Moreover, for the second month in a row, the largest car markets posted double-digit declines: Spain at -28.9%, Italy -27.3%, Germany -23.0% and France -15.0%.
Earlier gains boost growth
The report, however, added that over the first eight months of this year, sales volumes saw an on-year increase of 11.2%, counting 6.8 million new passenger cars in total.
Despite the weak performance of EU markets during the summer months, substantial gains earlier in the year kept cumulative growth in positive territory, it said.
As a result, each of the four major markets posted growth so far this year: Italy at 30.9%, France with 12.8%, Spain at 12.1% and Germany at 2.5%.

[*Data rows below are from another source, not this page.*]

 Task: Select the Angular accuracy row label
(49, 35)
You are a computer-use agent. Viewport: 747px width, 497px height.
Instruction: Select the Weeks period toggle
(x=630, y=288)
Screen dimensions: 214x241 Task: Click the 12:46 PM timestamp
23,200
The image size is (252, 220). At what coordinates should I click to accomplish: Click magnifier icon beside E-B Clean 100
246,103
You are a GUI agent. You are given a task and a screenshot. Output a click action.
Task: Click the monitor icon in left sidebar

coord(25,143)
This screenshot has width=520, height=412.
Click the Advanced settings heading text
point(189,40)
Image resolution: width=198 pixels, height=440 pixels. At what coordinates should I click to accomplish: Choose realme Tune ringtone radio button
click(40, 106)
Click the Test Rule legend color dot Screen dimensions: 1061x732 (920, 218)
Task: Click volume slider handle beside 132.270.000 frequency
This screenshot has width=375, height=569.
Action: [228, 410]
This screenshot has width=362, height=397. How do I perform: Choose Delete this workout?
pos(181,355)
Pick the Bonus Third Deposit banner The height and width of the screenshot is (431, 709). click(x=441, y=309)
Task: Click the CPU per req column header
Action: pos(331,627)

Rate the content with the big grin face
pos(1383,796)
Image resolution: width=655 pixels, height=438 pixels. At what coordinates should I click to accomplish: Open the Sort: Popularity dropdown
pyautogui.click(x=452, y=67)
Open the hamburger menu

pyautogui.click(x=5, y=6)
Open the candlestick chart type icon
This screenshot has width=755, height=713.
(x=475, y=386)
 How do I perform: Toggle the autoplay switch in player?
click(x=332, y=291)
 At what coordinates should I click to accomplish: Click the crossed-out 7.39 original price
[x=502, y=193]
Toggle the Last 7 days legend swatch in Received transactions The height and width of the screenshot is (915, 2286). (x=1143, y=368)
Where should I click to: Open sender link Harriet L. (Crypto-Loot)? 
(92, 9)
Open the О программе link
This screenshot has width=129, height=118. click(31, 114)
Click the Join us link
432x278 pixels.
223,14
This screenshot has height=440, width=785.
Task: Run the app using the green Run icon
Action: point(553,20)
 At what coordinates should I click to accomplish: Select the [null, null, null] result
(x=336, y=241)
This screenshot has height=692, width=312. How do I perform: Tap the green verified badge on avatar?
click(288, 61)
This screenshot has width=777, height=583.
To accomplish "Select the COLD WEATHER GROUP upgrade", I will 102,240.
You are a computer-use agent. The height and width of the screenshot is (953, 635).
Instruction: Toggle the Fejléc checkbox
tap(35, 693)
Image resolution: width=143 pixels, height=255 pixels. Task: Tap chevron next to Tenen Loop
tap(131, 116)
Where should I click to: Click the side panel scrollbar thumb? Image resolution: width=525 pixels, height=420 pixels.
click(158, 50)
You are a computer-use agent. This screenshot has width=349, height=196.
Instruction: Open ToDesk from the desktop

Seasonality and base effects
Claus Vistesen, chief eurozone economist at Pantheon Macroeconomics told Capital.com that seasonality and base effects go some way to explain the slump in growth in July and August.
"Dealers usually don’t sell a lot of cars over the summer, relatively speaking, but new sales snapped back in 2020 as the economy temporarily reopened after the near-complete lockdown in Q2.
"This created a high base for the year-over-year growth rate this year, as seasonality returned to some semblance of normality. This was especially visible in the July numbers, which are published as part of today’s data," he added.
"That said, the 34.6% month-to-month fall in new sales in August is a good deal worse than observed in previous years, hinting that the true, fully-adjusted, headline was soft, all the same."
Q4 lookahead
Vistesen also noted that the slowdown was broad-based across the major economies – and said a few positive readings in Eastern Europe were the only bright spots.
"Overall, new car registrations were up by just over 10% through August, compared to the same period last year. On a seasonally-adjusted basis, the ECB’s [European Central Bank] new car sales index advanced by a tepid 0.3% quarter-on-quarter in Q2, rebounding from a 20% plunge in Q1 due mainly to the VAT hike in Germany and new lockdowns," he said.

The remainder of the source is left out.